Problem requirements
Exactly the lines from the one with "Instruction: Collapse drawer" through the final line of the entries, and nothing else, should appear in the answer; no pictures go in it.

[Stored records]
★ ★ ★ ★
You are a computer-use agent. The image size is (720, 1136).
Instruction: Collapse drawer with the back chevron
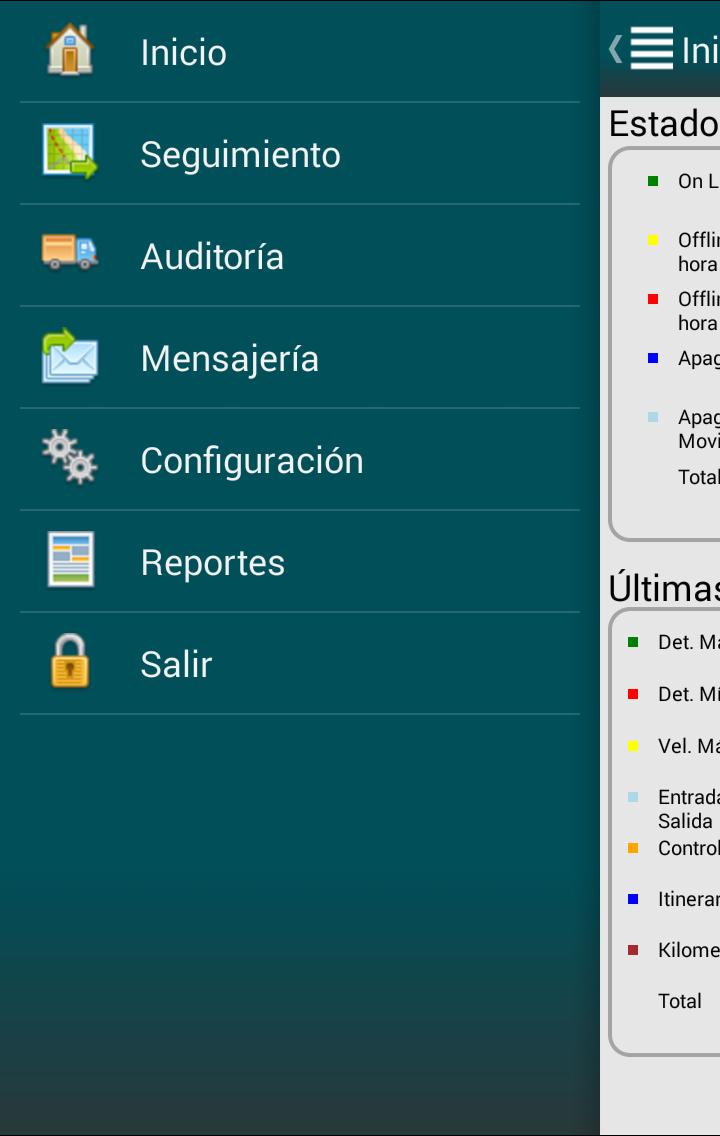(615, 48)
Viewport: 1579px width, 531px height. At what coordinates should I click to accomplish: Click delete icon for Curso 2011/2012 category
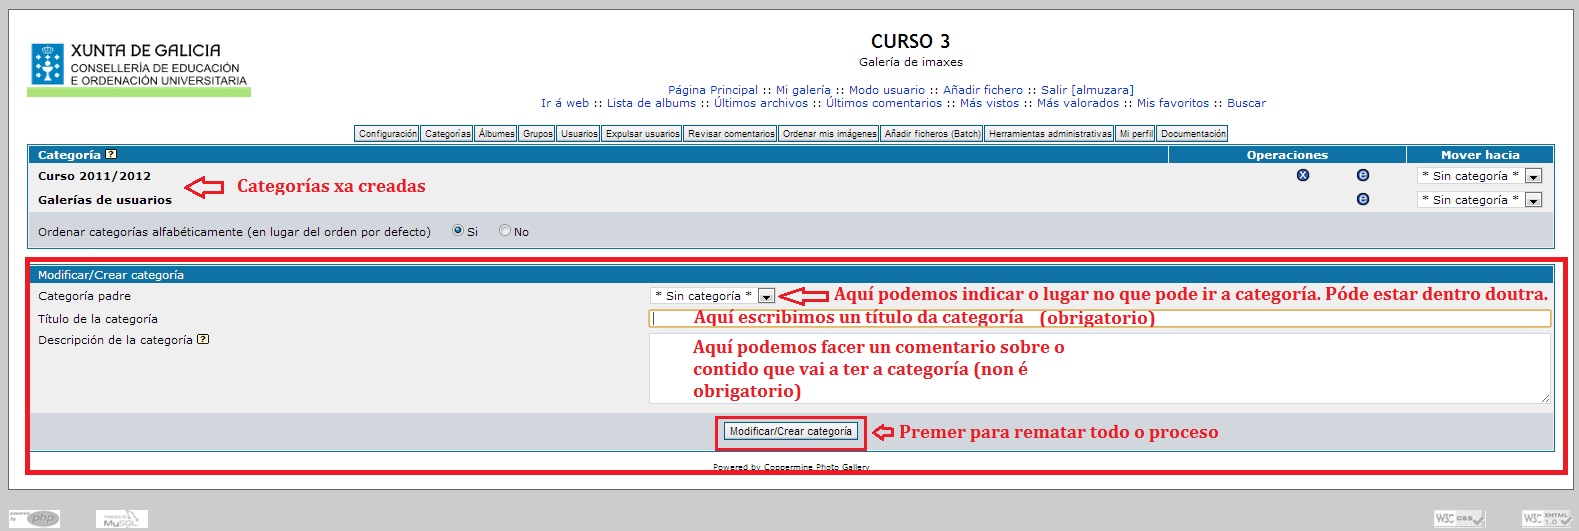(1302, 175)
★ ★ ★ ★
Your response
Instruction: Collapse drawer with the back chevron
(615, 48)
Viewport: 1579px width, 531px height. At what coordinates should I click to accomplish: Click delete icon for Curso 2011/2012 category
(1302, 175)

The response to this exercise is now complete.